* _Goal of the exercise_: Rewrite the lines below as a Markdown table with two columns, Row and Text, giving each nonblank line its own numbered row. Leave out the pictures and any blank lines.
Begin Data in this exercise
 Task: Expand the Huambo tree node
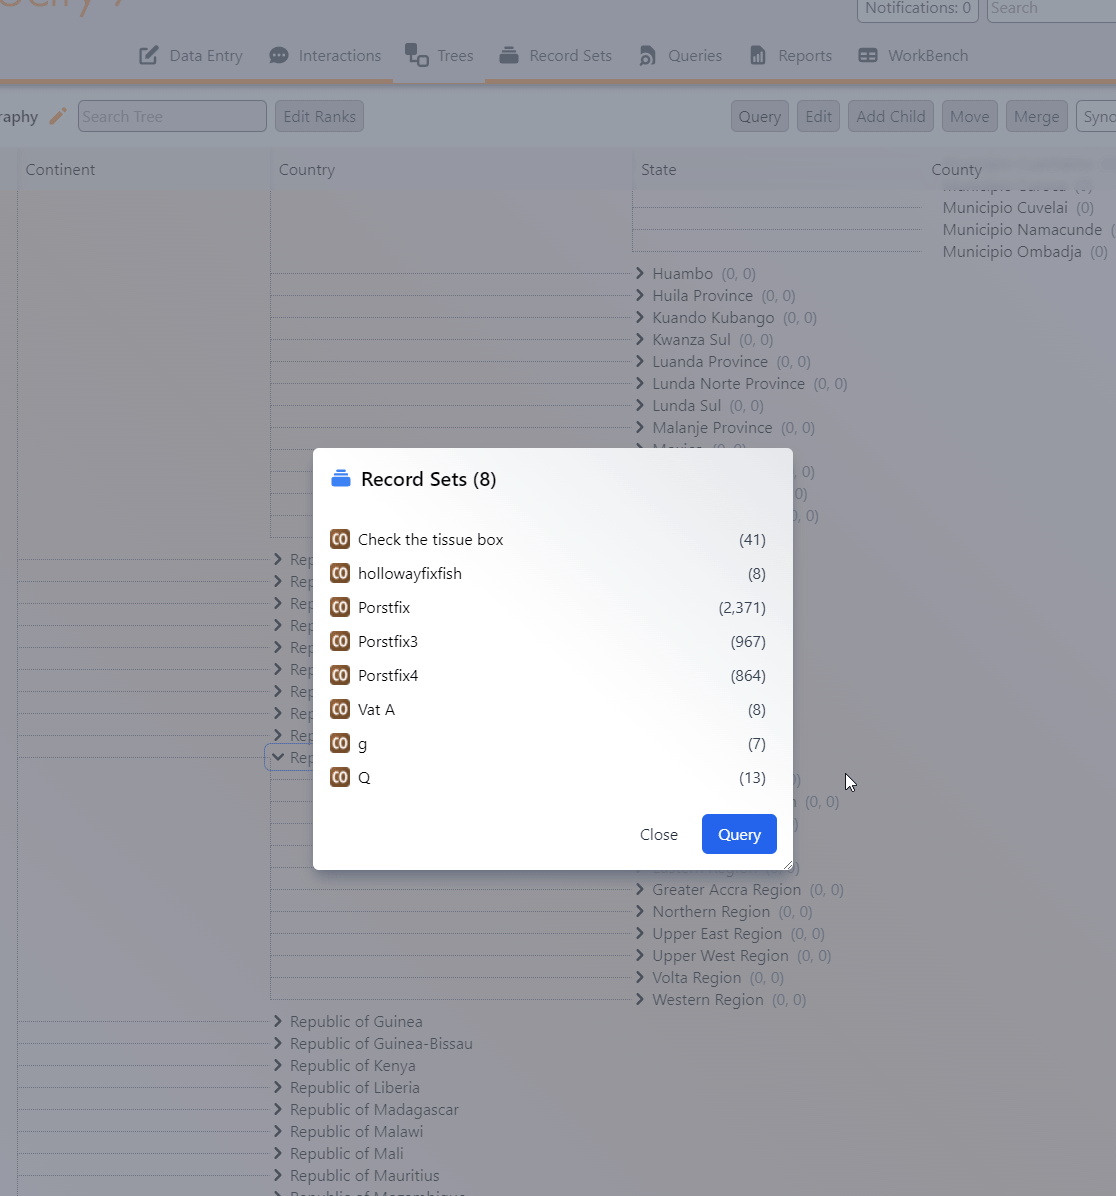(x=640, y=273)
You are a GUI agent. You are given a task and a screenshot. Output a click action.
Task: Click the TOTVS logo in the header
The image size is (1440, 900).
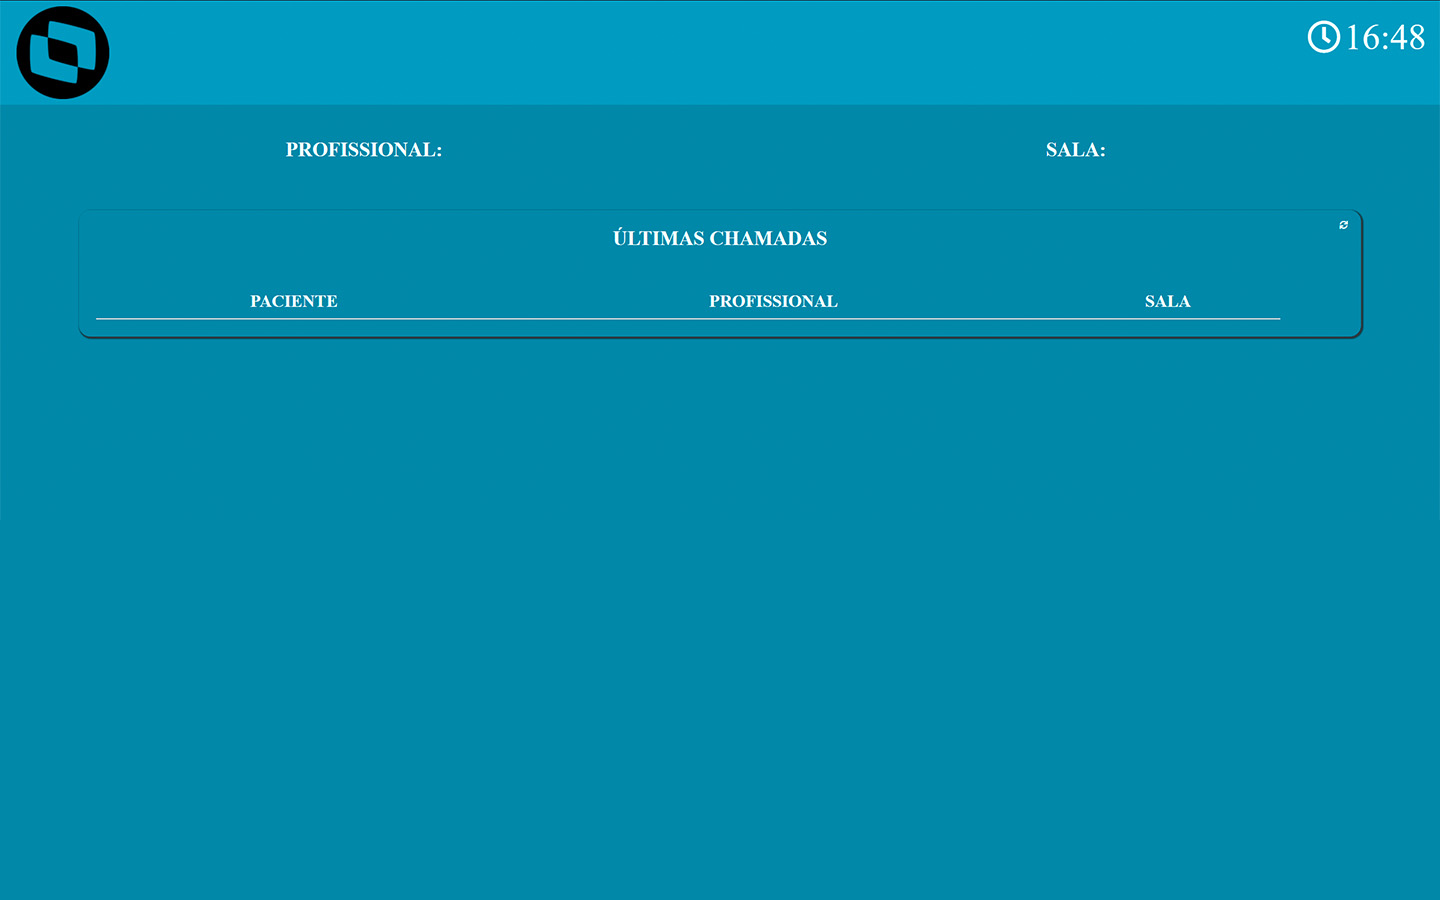click(x=63, y=53)
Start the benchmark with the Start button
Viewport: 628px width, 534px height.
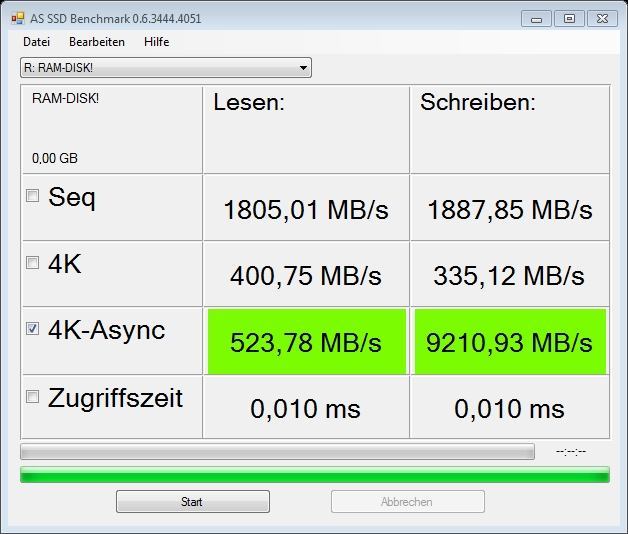(x=193, y=502)
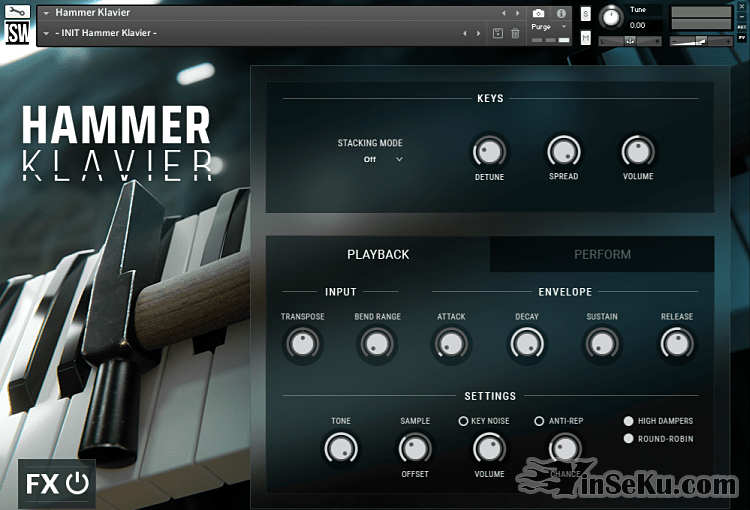Click the Detune knob

pos(489,152)
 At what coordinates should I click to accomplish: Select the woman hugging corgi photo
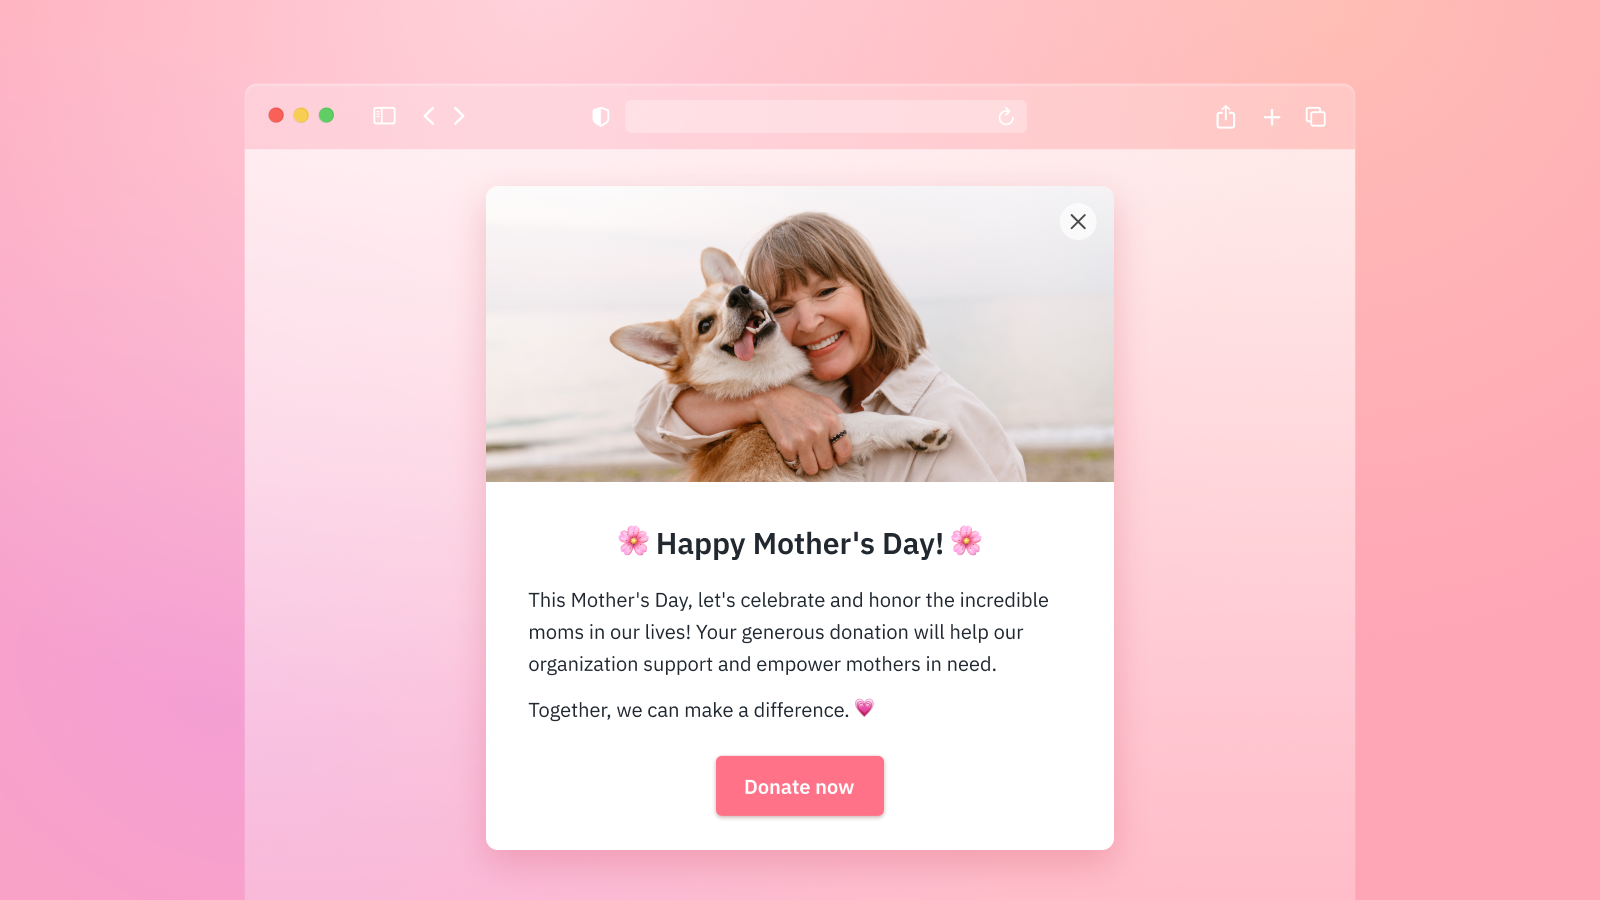coord(800,334)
End Data in this exercise
* _Task answer_:
| Row | Text |
|---|---|
| 1 |  Task: Expand the Huambo tree node |
| 2 | (x=640, y=273) |
| 3 | You are a GUI agent. You are given a task and a screenshot. Output a click action. |
| 4 | Task: Click the TOTVS logo in the header |
| 5 | The image size is (1440, 900). |
| 6 | click(x=63, y=53) |
| 7 | Start the benchmark with the Start button |
| 8 | Viewport: 628px width, 534px height. |
| 9 | (x=193, y=502) |
| 10 | Click the Detune knob |
| 11 | pos(489,152) |
| 12 |  At what coordinates should I click to accomplish: Select the woman hugging corgi photo |
| 13 | coord(800,334) |